But! Just to offer a couple of explanations: All three of the fastest languages have only five vowels. The three slowest have upwards of 20, and all are tonal, meaning that there is a gigantic number of possible syllables in those languages.

What Pellegrino found is that, essentially, all languages convey information at roughly the same speed when all the factors are taken into account: around 39 bits per second. The higher the syllable-per-second rate, the lower the information density, which creates a trade-off that makes all languages around the same in terms of information rate.

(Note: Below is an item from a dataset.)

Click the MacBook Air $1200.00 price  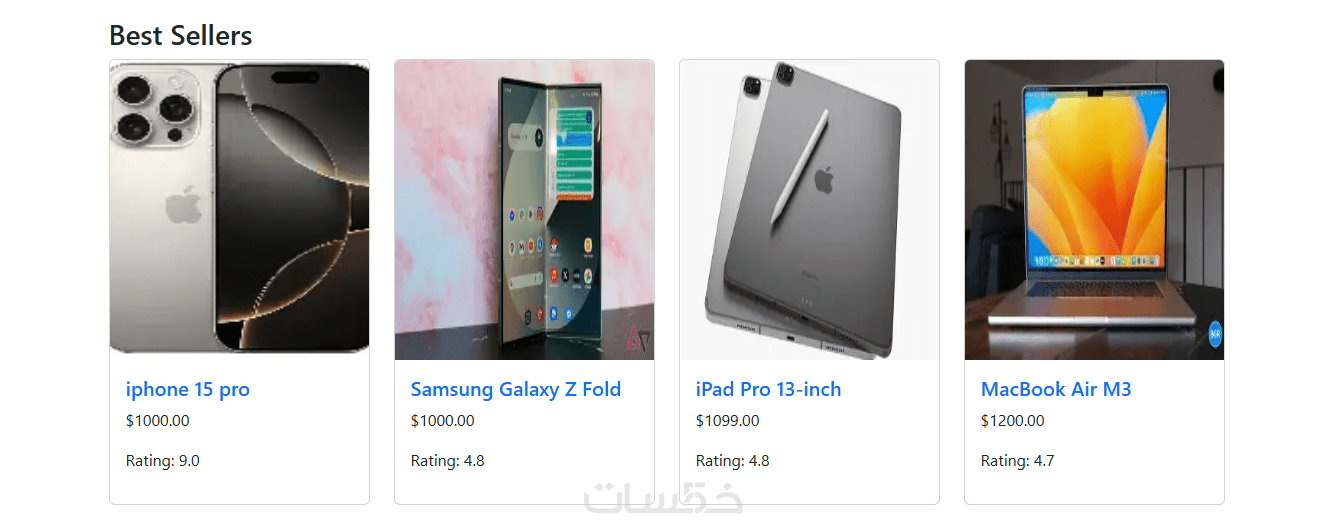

Now on to aspects of language that border on poetry and music:

Another element that might provide some extra data is in what linguists call “prosody,” the intonation and rhythm of speech. Do we include pauses in our analyses? (Pellegrino did not; pauses don’t apply to the specific kind of speed he was looking at.) What about rhythm? Some languages, like, interestingly, Japanese and Spanish, fall closer on the spectrum to having each syllable take up the same length of time. But Japanese also has some pretty elaborate ways to fill uncertain space.

By way of conclusion:

There are so many elements of language that it is impossible for a single metric like “speed” to cover all of these aspects. It’s kind of like asking “Which country is best?” The answer will change depending on all kinds of variables not specified in the question. That’s not to say there’s not some value in attempting to answer it, though.

Anyway, the fastest language is Japanese.

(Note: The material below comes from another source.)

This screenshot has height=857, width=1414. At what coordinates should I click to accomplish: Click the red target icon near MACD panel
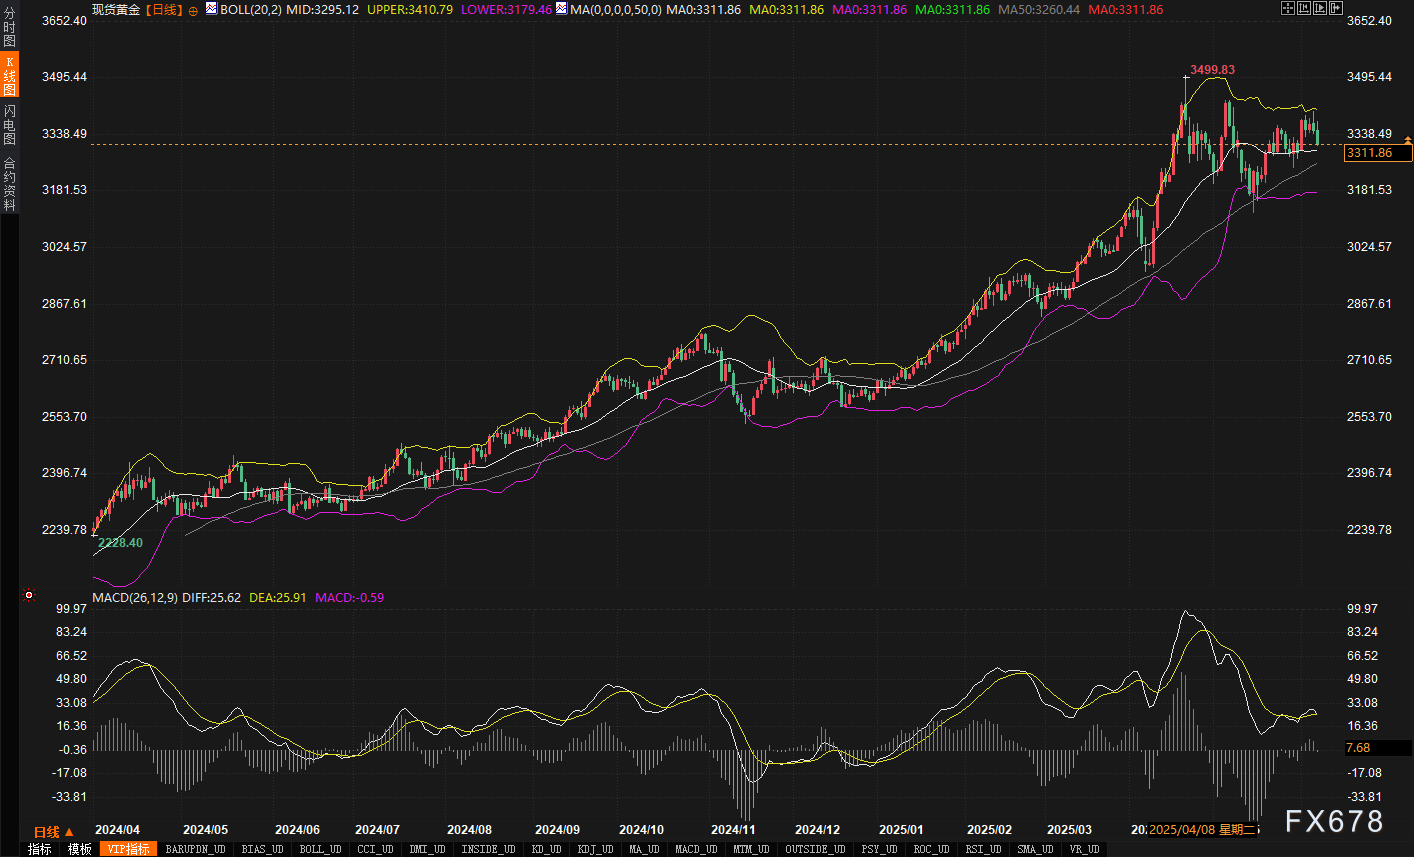[x=29, y=595]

But that doesn't mean it is the most efficient (in conveying a specified amount of information in a given amount of time).

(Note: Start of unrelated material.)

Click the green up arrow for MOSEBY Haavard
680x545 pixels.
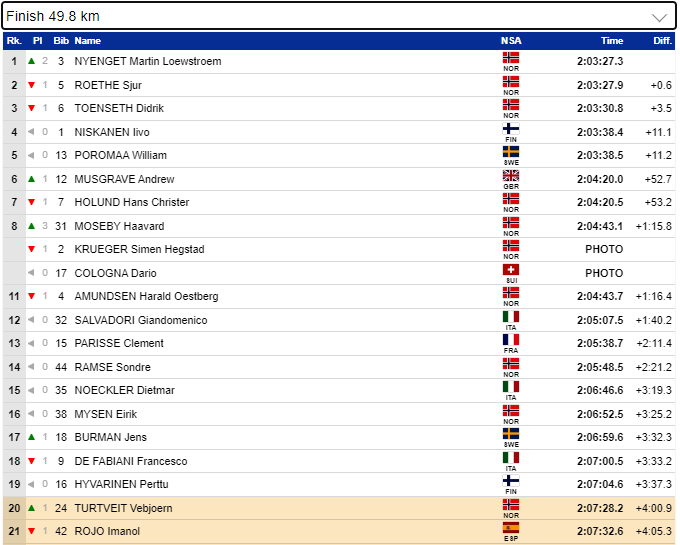(x=32, y=226)
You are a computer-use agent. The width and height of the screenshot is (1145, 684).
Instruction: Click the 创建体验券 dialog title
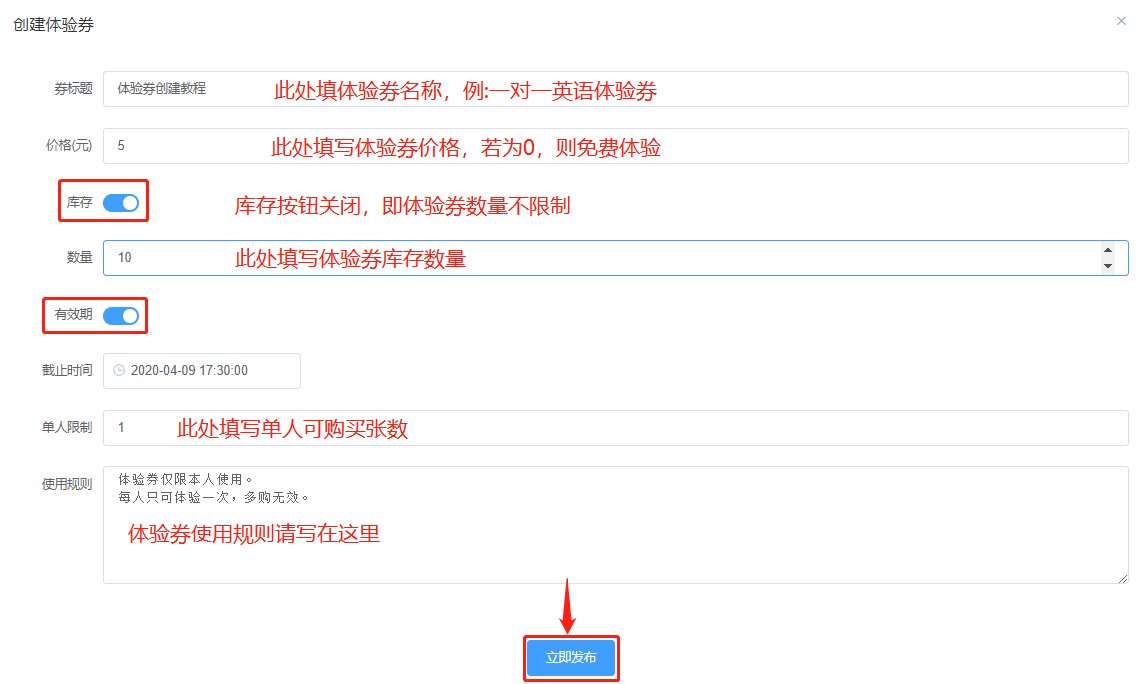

Now, let's imagine Japanese spoken with a southern drawl:

Watashi no namae wa Mifune Toshio, Tōkyō shusshin desu.

私の名前は三船敏夫、東京出身です。

Waa-taa-shii noo naa-maae waa Mii-fuu-nee Too-shii-oo, Tōō-kyōō shuu-sshiin dee-suu.

"My name is Toshio Mifune and I'm from Tokyo."

From the time I began to read Japanese texts (all sorts:  newspaper and journal articles, essays, stories, etc.), I was astonished by how many particles, verbal forms, and other linguistic devices the language had for expressing reservation, reconsideration, uncertainty, indecisiveness, hedging one's bets, waffling, probability, surmise, and so on and so forth.  Sometimes I would read a sentence or paragraph that was filled with such hypothetical, suppositional, speculative expressions and, having reached the end, say to himself, "What did the author say?  What did he mean?"  Then I'd read it again and still couldn't decide for sure what he was trying to declare or affirm.  For me, indeterminateness came to constitute the genius of Japanese language.  Simple declarative sentences are not their forte.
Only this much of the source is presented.